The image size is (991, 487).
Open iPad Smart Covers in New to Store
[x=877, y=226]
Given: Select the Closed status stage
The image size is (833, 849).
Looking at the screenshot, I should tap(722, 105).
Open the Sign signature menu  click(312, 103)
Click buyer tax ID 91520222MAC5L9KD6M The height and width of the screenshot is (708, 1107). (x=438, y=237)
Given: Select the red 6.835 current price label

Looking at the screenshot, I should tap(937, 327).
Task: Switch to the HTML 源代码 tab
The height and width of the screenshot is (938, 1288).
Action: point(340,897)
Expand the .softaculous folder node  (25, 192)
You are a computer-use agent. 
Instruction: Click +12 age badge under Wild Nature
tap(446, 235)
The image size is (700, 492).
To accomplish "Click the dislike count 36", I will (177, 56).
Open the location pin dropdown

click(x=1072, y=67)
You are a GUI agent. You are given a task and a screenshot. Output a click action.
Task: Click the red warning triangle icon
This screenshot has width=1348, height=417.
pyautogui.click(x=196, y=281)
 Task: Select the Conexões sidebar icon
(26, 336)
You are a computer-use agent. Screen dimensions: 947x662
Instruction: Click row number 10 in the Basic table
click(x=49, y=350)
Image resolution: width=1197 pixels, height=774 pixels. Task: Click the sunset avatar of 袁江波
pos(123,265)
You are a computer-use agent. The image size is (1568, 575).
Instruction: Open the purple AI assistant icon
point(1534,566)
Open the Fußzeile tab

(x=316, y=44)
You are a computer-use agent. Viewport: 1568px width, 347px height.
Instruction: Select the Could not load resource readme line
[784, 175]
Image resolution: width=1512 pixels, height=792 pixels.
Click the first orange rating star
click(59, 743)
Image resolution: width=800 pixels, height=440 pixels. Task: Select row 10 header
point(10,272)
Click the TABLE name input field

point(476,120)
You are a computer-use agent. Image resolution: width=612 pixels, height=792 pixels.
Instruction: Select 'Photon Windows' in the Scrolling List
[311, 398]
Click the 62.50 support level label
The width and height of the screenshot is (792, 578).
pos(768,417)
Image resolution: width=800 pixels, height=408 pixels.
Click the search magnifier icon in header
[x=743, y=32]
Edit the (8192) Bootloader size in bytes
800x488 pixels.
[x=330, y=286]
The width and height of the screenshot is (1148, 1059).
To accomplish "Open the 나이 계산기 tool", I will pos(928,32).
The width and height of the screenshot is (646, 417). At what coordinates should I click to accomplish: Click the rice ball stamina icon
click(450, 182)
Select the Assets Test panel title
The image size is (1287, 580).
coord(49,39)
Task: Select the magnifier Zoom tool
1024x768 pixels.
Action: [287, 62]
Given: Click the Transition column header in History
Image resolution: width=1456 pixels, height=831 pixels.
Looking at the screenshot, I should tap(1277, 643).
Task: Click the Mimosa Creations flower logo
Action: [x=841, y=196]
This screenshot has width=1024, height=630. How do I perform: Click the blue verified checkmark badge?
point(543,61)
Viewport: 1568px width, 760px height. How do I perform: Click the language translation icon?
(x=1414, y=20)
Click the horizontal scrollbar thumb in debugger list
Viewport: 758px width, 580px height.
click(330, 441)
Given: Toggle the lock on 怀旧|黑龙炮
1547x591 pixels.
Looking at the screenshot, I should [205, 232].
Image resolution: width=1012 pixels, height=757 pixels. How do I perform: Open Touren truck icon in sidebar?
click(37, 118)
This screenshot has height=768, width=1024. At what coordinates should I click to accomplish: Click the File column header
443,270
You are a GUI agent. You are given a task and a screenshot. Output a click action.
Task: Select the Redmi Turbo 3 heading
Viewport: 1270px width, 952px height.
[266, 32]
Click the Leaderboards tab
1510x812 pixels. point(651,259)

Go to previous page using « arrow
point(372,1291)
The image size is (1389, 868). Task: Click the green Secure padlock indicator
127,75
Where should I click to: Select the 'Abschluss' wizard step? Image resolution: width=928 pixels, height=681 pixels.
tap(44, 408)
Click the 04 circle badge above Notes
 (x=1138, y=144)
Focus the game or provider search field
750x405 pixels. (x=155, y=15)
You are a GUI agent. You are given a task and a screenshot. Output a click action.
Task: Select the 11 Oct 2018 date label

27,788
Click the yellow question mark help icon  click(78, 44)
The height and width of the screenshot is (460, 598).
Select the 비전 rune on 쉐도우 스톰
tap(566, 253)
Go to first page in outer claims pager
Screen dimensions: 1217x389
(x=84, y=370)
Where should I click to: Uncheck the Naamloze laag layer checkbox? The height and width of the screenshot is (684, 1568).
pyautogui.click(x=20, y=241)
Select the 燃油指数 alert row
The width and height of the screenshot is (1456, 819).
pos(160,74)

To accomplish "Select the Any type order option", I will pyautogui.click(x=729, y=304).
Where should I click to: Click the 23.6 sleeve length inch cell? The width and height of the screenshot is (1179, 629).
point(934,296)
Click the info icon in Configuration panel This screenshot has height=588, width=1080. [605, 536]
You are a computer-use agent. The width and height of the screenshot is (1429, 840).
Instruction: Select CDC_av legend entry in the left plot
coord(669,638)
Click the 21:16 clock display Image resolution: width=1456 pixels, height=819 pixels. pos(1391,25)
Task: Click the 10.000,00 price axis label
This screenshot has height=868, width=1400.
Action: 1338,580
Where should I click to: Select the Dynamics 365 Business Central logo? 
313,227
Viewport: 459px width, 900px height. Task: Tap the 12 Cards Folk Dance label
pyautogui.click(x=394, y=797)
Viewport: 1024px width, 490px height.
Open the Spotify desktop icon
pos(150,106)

=== Work order ===
Copy, please, exactly the lines that start at the first line of the data and end at the line containing "Click buyer tax", both kept and no others.

=== Output of the task ===
The image size is (991, 487).
Open iPad Smart Covers in New to Store
[x=877, y=226]
Given: Select the Closed status stage
The image size is (833, 849).
Looking at the screenshot, I should tap(722, 105).
Open the Sign signature menu  click(312, 103)
Click buyer tax ID 91520222MAC5L9KD6M The height and width of the screenshot is (708, 1107). (x=438, y=237)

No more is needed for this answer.